3) Bulk rush and growing pains. The growth troubles come from the peak of large prices, and inflation expectations are difficult to fall. Whether it is industrial products or energy, the current bulk price strength comes more from the short-term supply level of contraction, and the form of long-term discount on prices is more obvious. Large prices, which are supported by supply factors alone, are difficult to sustain. Looking ahead, the recent global supply chain has shown signs of improvement, with the cyclical decline in the demand side, the balance between supply and demand and even reversal is only a matter of time. Once the bulk top is confirmed, the inflation expectations inflection point, and the squeeze on growth valuations by tightening will also come to an end. Historically, any macro-level fluctuation has been an effective buying point for the pressure on the high-growth sector.

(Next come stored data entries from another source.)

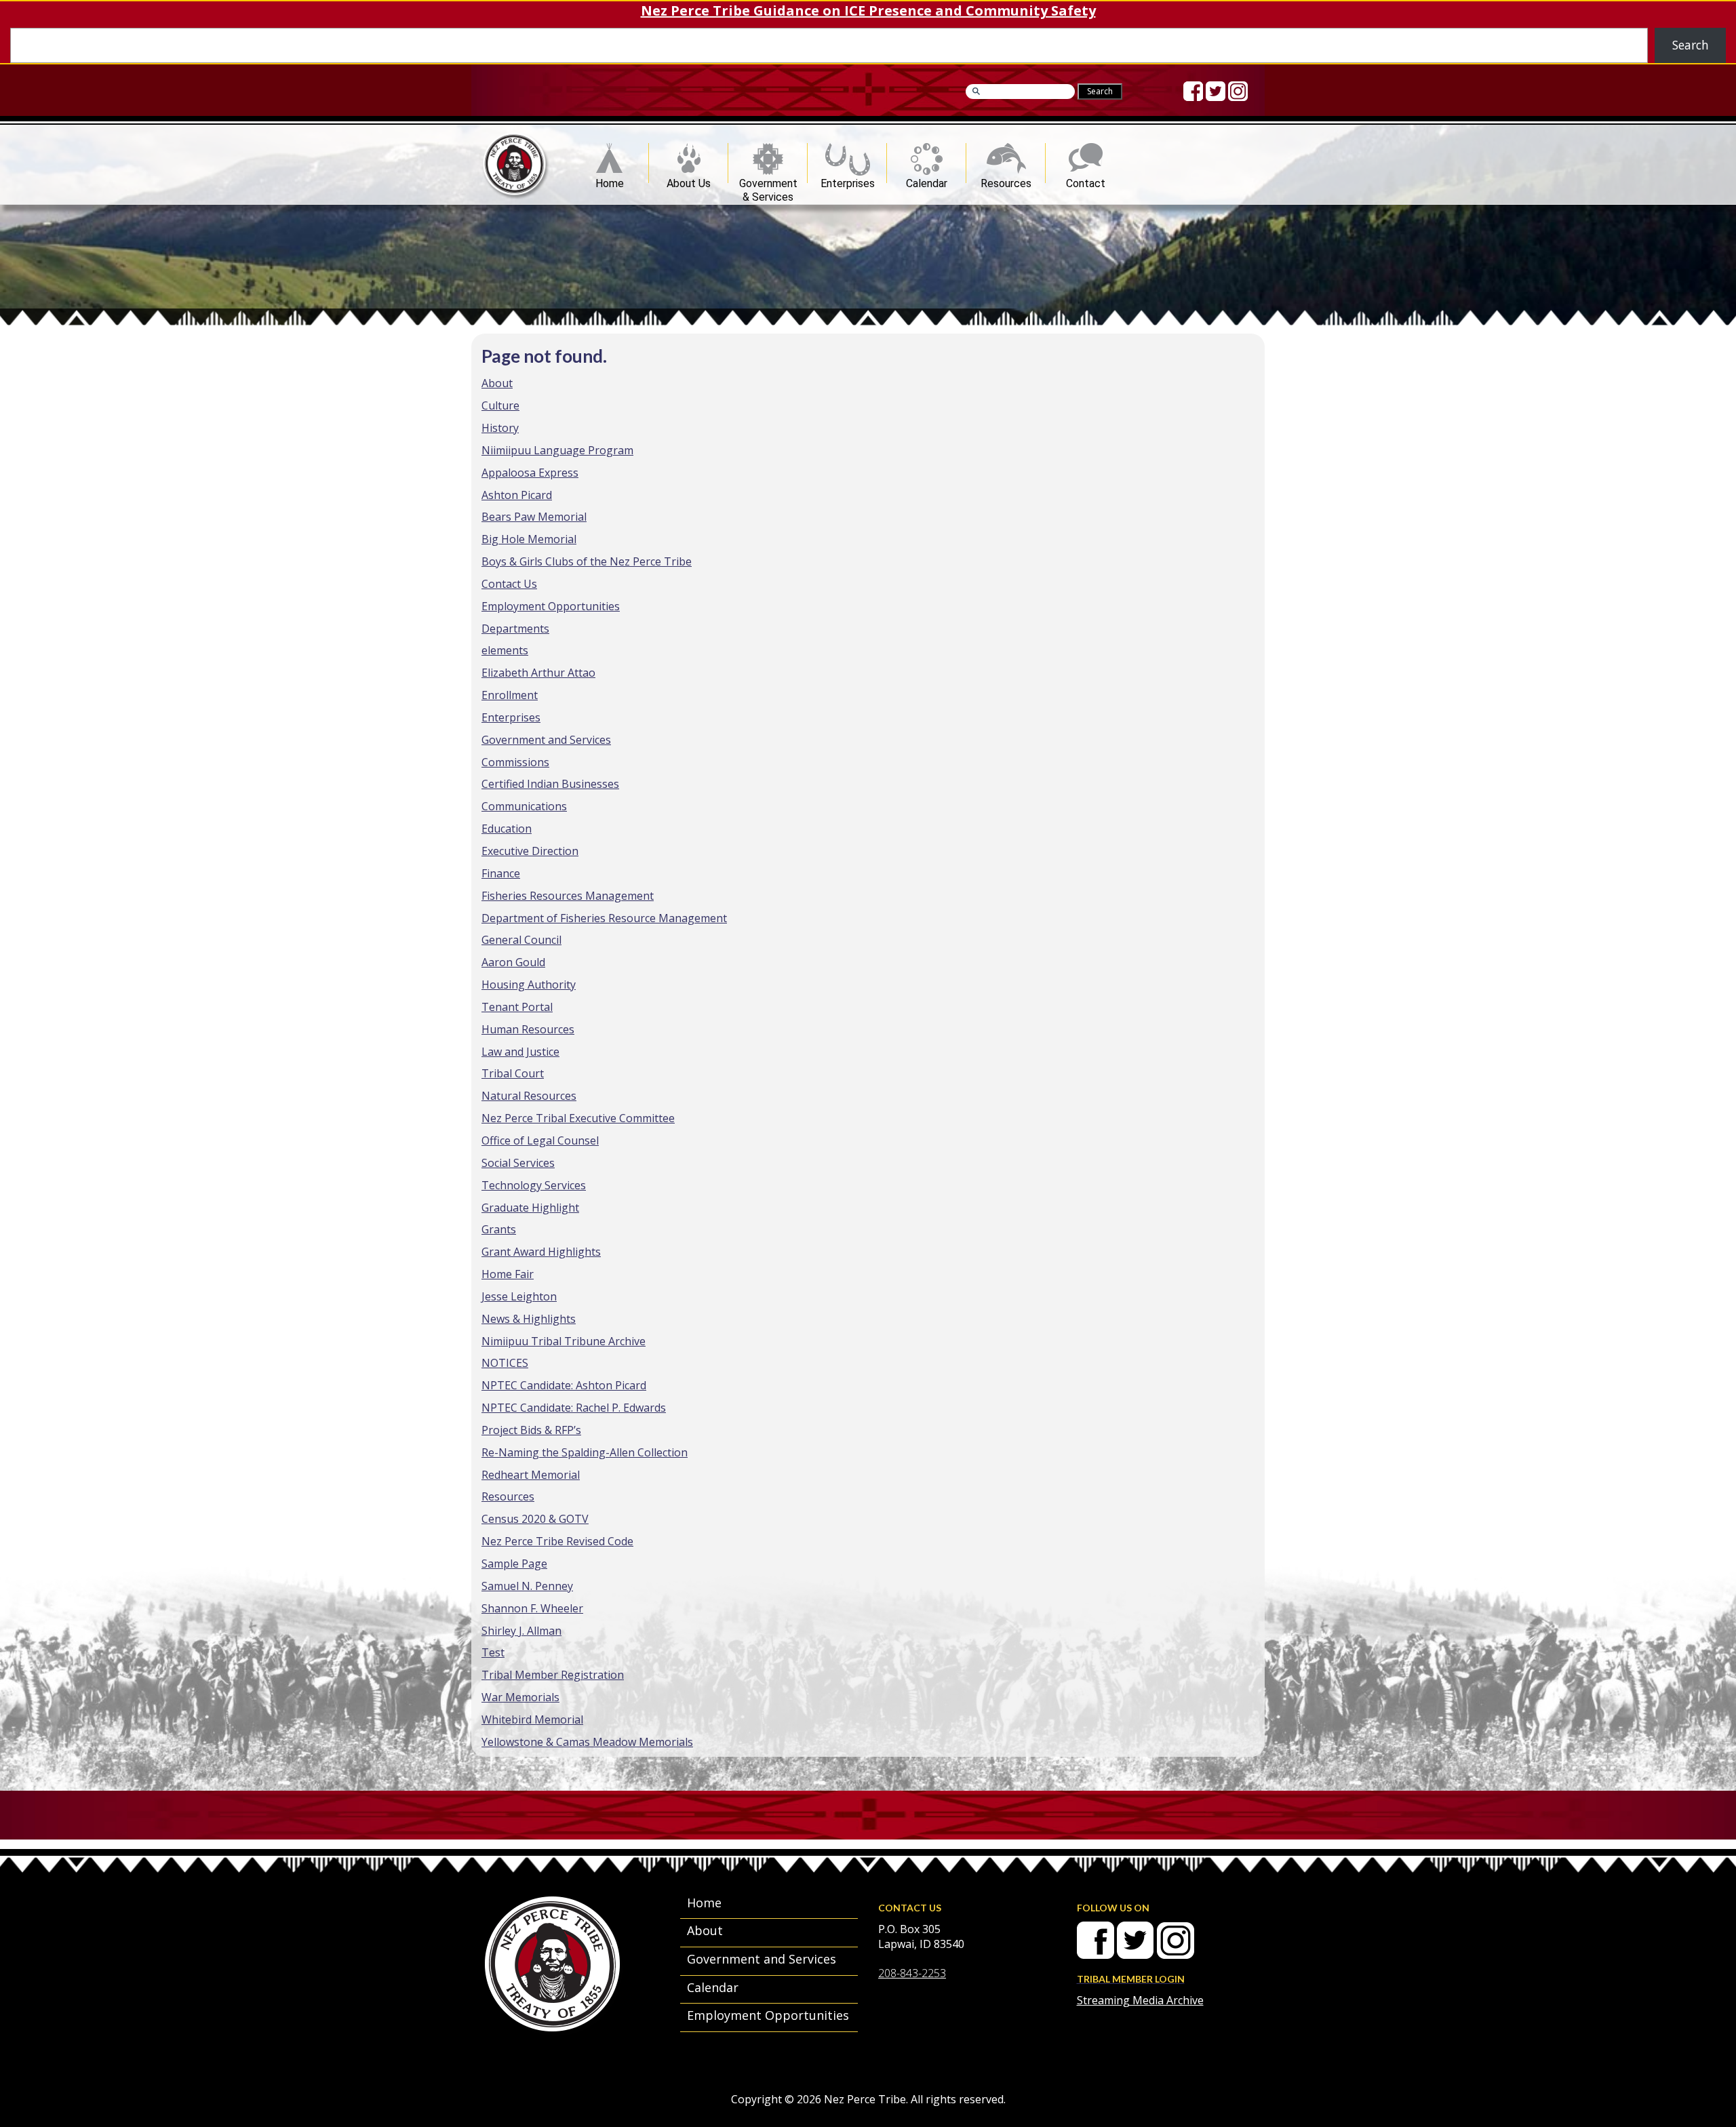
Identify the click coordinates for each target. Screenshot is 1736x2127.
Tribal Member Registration (552, 1674)
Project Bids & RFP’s (531, 1430)
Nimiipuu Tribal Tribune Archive (563, 1341)
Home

4) Overall, market anxiety spreads and investors are under increasing pressure to stick to growth. The peripheral factors that squeeze growth valuations have not yet been lifted, the rift between value and growth gains will increase in the short term, and growth is still in the dark stage before dawn. Investors should consider the attributes and constraints of funds to make rational judgments. For investors who focus on the long term and have less constraints, under the premise that the performance trend is unchanged, the left layout of growth technology is becoming more prominent; for investors who pursue relative returns, reducing positions and switching are all expedient measures, and once the follow-up sentiment improves, technology breakthrough is still one of the best choices.

10. Guangdong opening strategy: Spring agitation is still promising, continue to grasp the main line of steady growth

1) From the perspective of macro input variables, there is no doubt that the current stage is in the easing stage of liquidity, the RRR cut and interest rate cut wide credit trilogy are cashed out one by one, and according to the latest central bank's fourth quarter monetary policy implementation report, the expression is more positive, and the easing is expected to continue, we can see the clues from the expressions of "increasing cross-cyclical adjustment", "sufficient force", "leaning forward", "reducing the comprehensive financing cost of enterprises", "macro leverage ratio is stable and decreasing".

2) From the strategy mapping function, the microstructure of liquidity has not deteriorated, but recently institutions have adjusted their positions and exchanged shares, switching from last year's growth stocks to undervalued sectors, and the change in liquidity distribution has led to the illusion of market weakness, in fact, the total market value of A shares in February has rebounded from January. For the future market should not be pessimistic at the moment, spring restlessness is still promising.

3) From the perspective of the whole year, drawing on historical experience (2022 and 2012), in the stage of more fragile market confidence, the reversal of the market trend should be reflected after the initial hint of fundamental improvement, and the wide currency cannot directly reverse the market trend, but there are still opportunities for a phased rebound and the market, as we expected in the annual strategy report, this year is expected to show a slope slowdown in the "N" trend: the first quarter of the spring restlessness can be expected (rebound), but the opportunity in the second half of the year is better (reversal).